Et c'est un exemple parmi des milliers : j'invite mon interlocuteur à aller faire le travail de lire ces documents.
Je lis encore :
"J'ai lu pas mal de choses sur les metabolites primaires et secondaires."
Bien... et alors ?
Puis "Ça devient du sequencage d'adn". Et là, je ne comprends vraiment rien : qu'est-ce qui devient du séquençage d'ADN ? D'où sort cette affaire d'ADN, alors que nous parlons de l'effet du bicarbonate sur des carottes ?
Décidément, le message que je reçois est bien confus.
Puis :
"J ai lu cette article qui pourrait vous faire réfléchir. J ai vu aussi en ce moment on parle beaucoup de territoires avec l'agriculture. Chaque territoires ça culture grâce aux données que l on connaît."
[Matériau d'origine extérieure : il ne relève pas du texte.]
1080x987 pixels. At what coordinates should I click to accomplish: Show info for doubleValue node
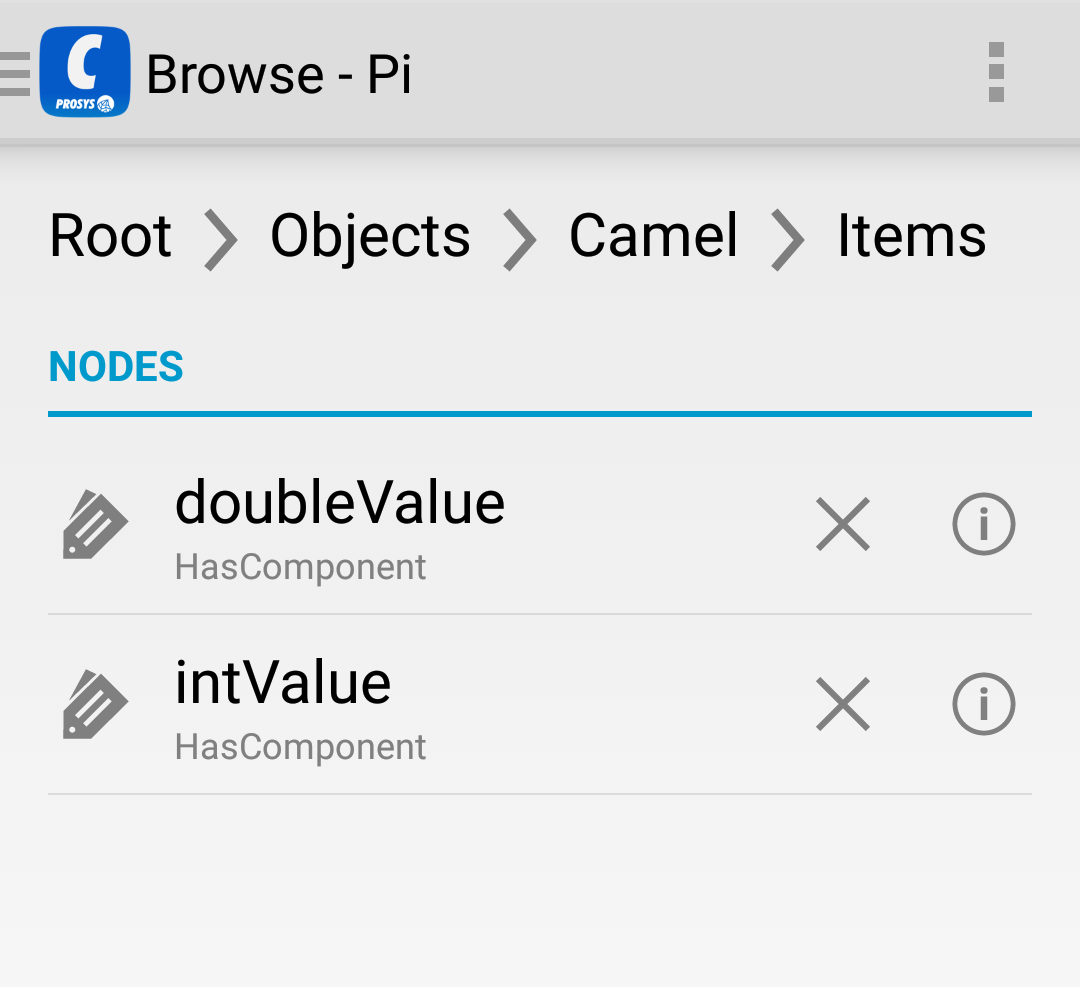pyautogui.click(x=983, y=523)
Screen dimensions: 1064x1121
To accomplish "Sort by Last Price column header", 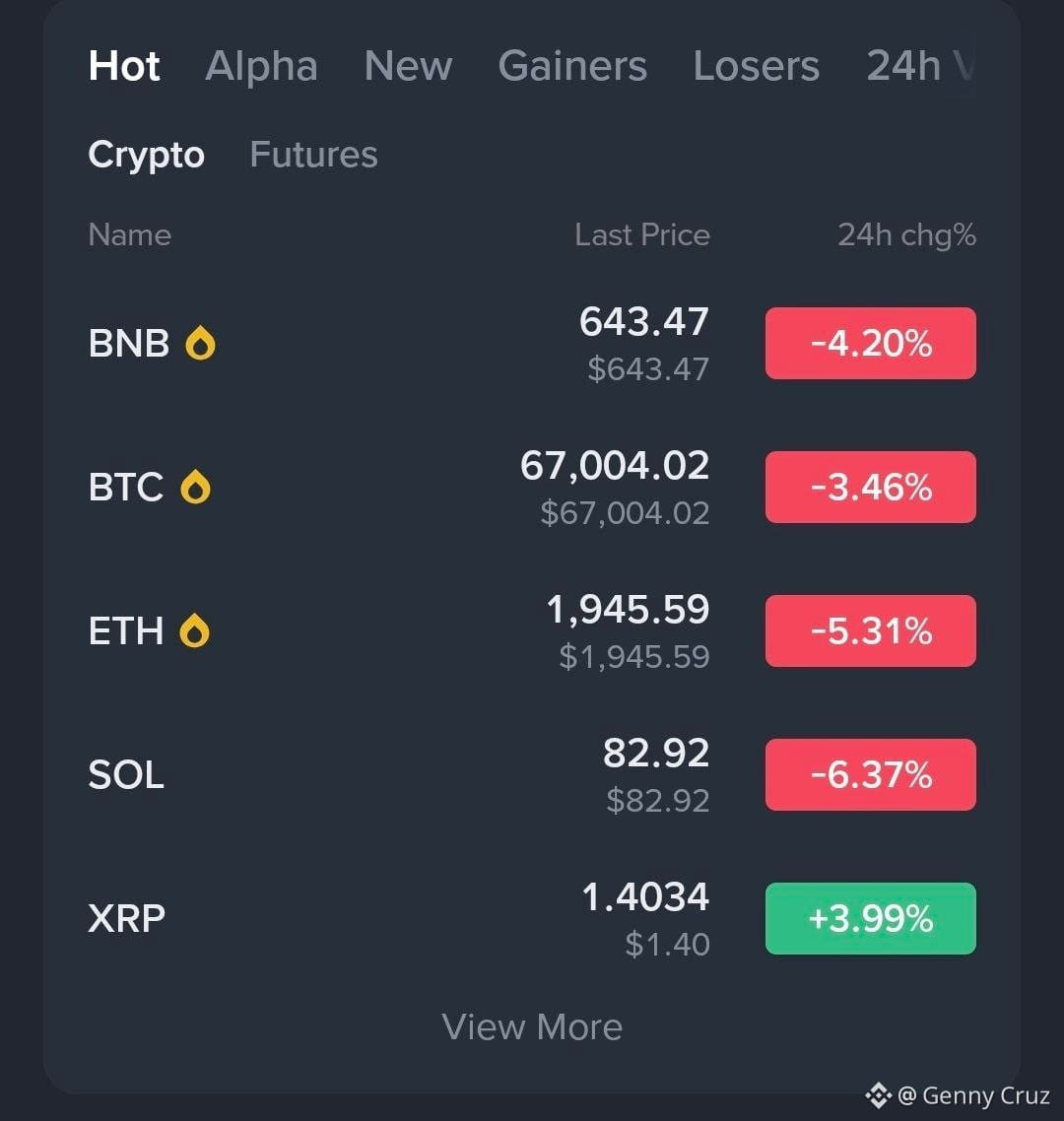I will click(x=641, y=234).
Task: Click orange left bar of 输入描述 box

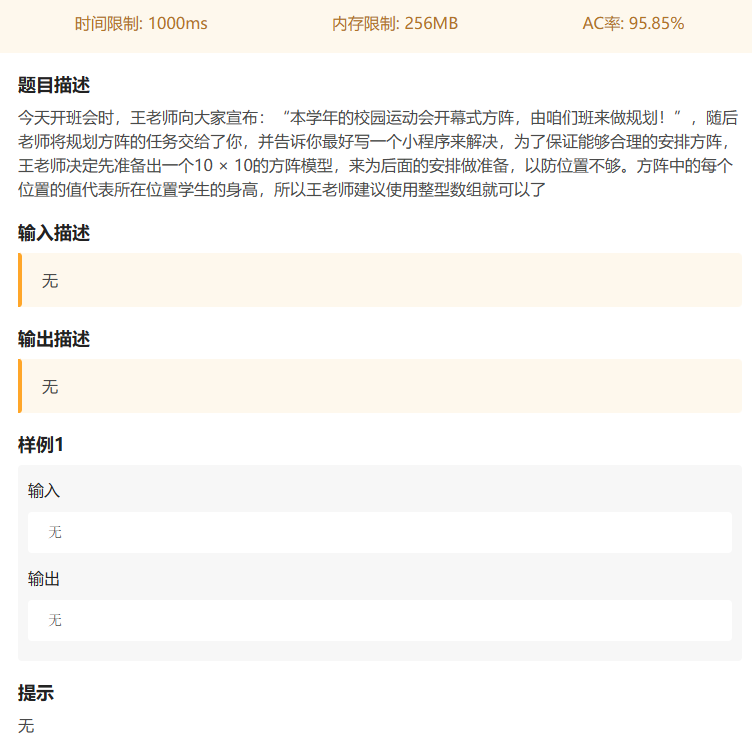Action: [20, 280]
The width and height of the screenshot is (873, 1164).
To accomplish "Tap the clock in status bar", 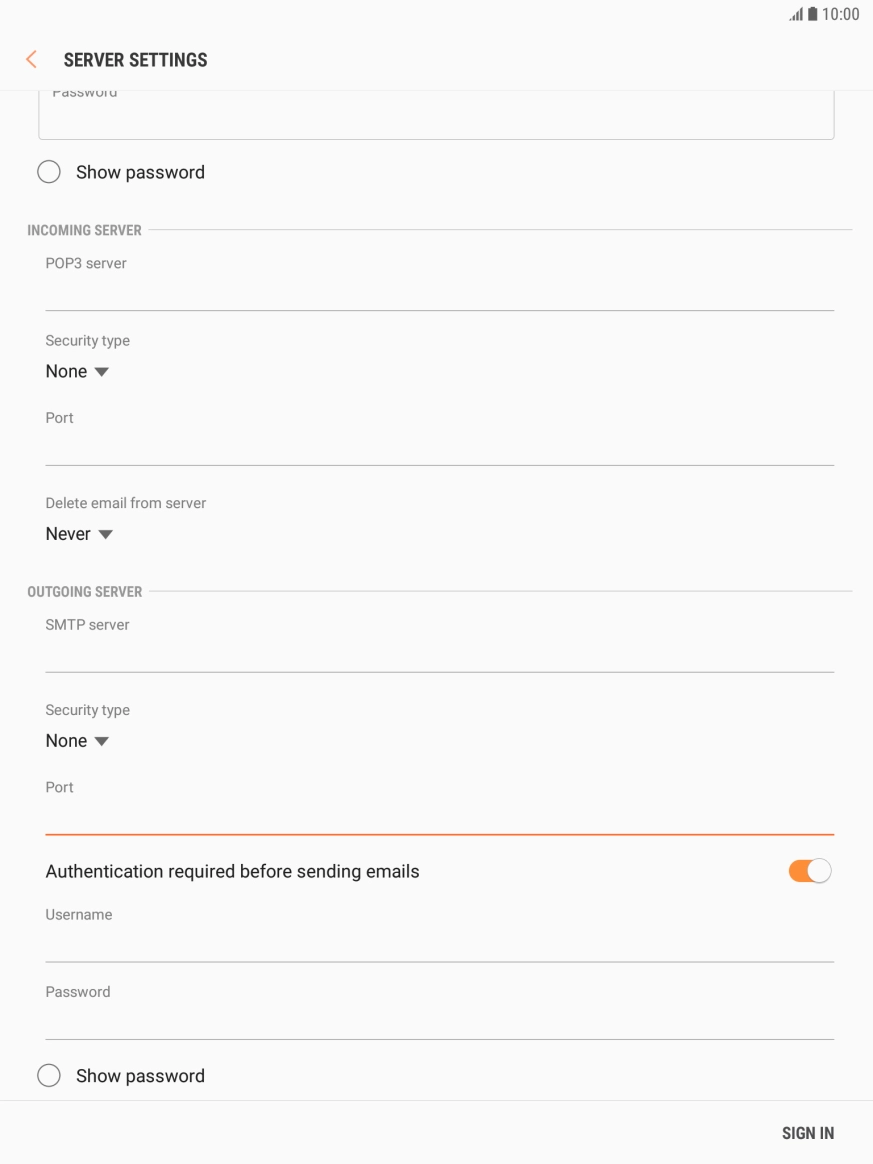I will [x=841, y=15].
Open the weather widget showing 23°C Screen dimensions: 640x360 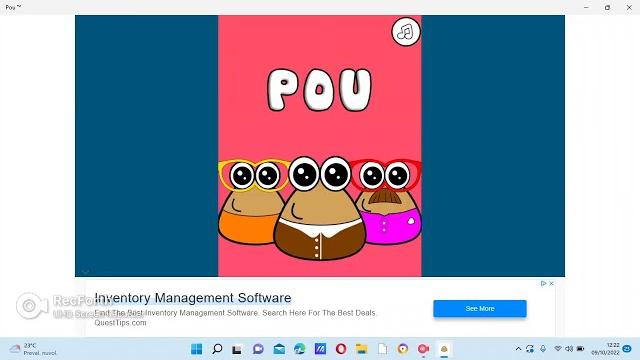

Décidément, je dois être bouché, parce que je ne comprends pas ce que l'on me dit... d'autant que ce qui m'est envoyé n'est pas un article, mais une page internet d'Aprifel, l'organe de promotion des fruits et légumes... qui ne mentionne pas de bicarbonate.
Enfin, mon interlocuteur m'interroge :
"Petite question pourquoi la carotte au salon de l'agriculture.
Car lorsque l on connaît les progrès on peut encore ce poser plein de question et il nous manque mille milliard de réponse.."
Pourquoi la carotte au Salon de l'agriculture ? Disons que j'ai tenu un séminaire, le matin du 1er mars, sur la précision culinaire qui avait été décidée par les participants au séminaire précédent, comme c'est la règle. Puis fait une intervention sur la cuisine de synthèse le même jour à 14 h.